RAF Attlebridge

…the end of the South Eastern runway, Honingham Road, Western Longville. The most accessible publicly visible bit of the airfield left. The first station built in Norfolk for WW2 use. Originally RAF flying Blenheims and Bostons, it passed to USAAF as designation station 120. The Yanks flew as part of 319th Bomb Group medium flying B-25 Mitchells, which then moved to North Africa, so it became a training base with a few B24s, then it passed briefly to the Dutch air Force flying Mitchells. Finally it closed for a while, while runway extensions were added and reopened in March 1944 as 466th Bombardment Group Heavy, flying liberators. There’s plenty of info out there on this so I’ll leave it to them to provide it.

It’s odd, I went hunting this one full of expectation, it’s remarkably complete, with all the runways pretty much intact, dispersal area, even a control tower and various buildings, The reality of a preserved site is rather different, because it’s a turkey farm obviously the access is really limited, gates, lots of bushes and trees planted along the edges, so bits like this runway and a few chunks of dispersal are all you can really easily get to. What’s odder is the next one I’ve visited which promised so little contains so much more to seek out and was far more  intriguing despite the removal of nearly all of the runways.

RAF Attlebridge © Nick Stone 2012 c

Above is RAF Attlebridge’s main runway complete with turkey sheds and phone lines neither of which are there in my head as fat bodied inelegant Liberators from 68 years ago slip through some temporal hole in my cortex and thunder over me like an airfixated kid.

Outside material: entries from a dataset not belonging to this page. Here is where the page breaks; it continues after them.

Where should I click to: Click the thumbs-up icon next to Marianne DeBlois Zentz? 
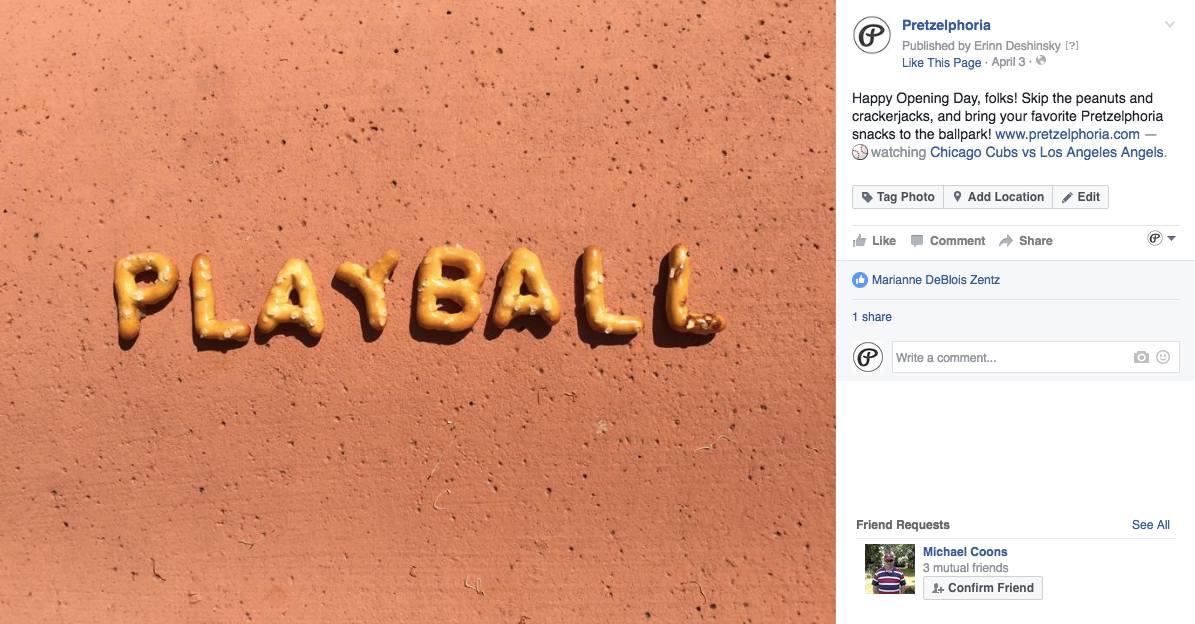pos(860,280)
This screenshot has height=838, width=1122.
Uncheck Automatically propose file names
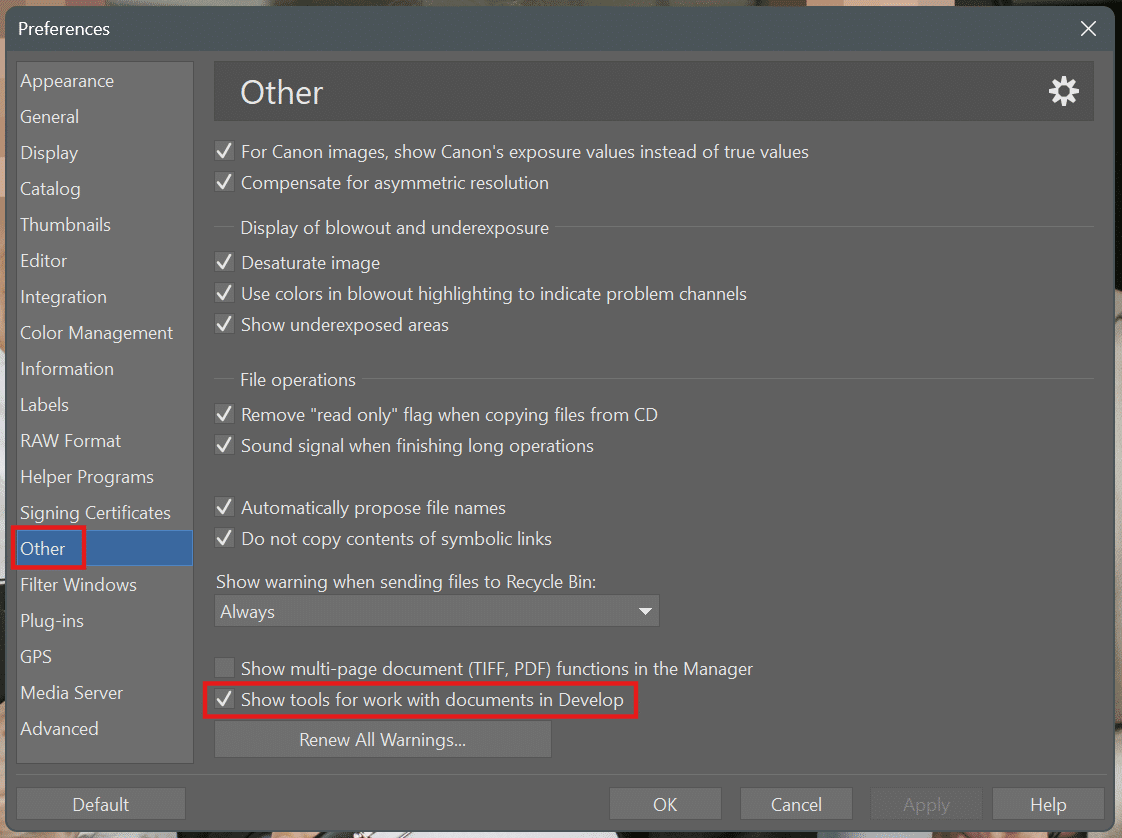point(225,508)
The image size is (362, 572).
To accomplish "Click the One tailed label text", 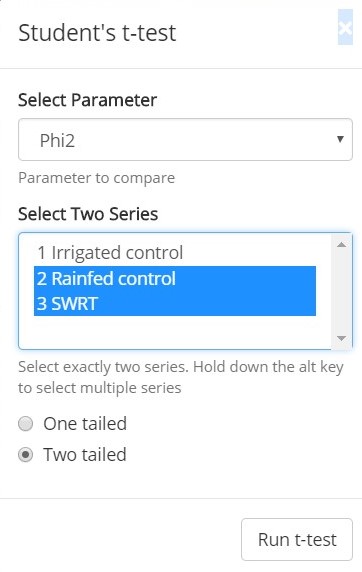I will pyautogui.click(x=85, y=424).
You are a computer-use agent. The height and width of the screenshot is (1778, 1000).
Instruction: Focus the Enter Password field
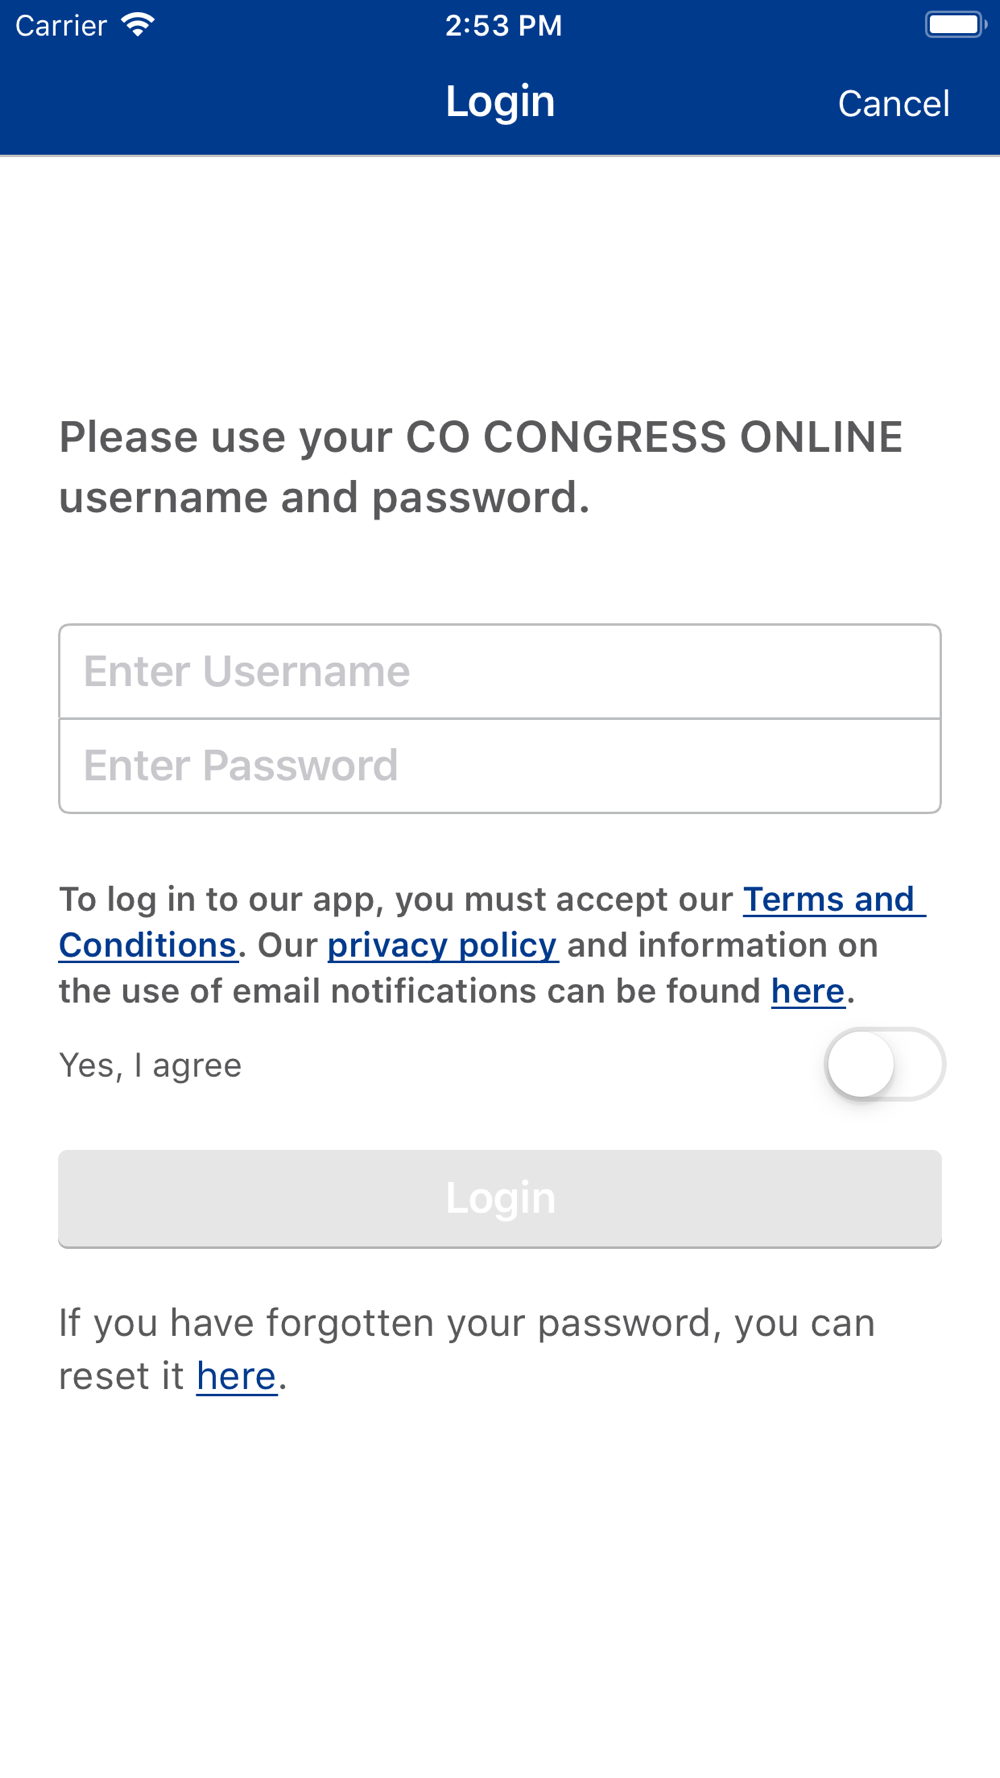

And below; less atmosphere here than you’d think was possible, The mechanisation of farming is just a fact of life really, so it’s Turkey sheds and checkpoints. This is the Western End of the Main West East Runway, It’s also where the trucks turn up to load up Turkeys or escalopes of said turkeys or something. It’s Bootiful obviously… *sigh*

RAF Attlebridge © Nick Stone 2012 a

I ‘d driven pretty much the entire perimeter at this point and stopped at about 15 dispersals, the memorial, some tank traps, got looked at funny by some people. there’s little point in recording a lot of it, as it’s all so hidden as mentioned previously or just hugely unphotogenic, as is this. As an interesting addenda, some friends of mine have been looking at Attlebridge Station, which would have been important to the airbase, here they found a pile of burnt and broken sheet glass, part of teh roof from Norwich City Station on Barn Road dumped there down the line after the Luftwaffe had burnt it out.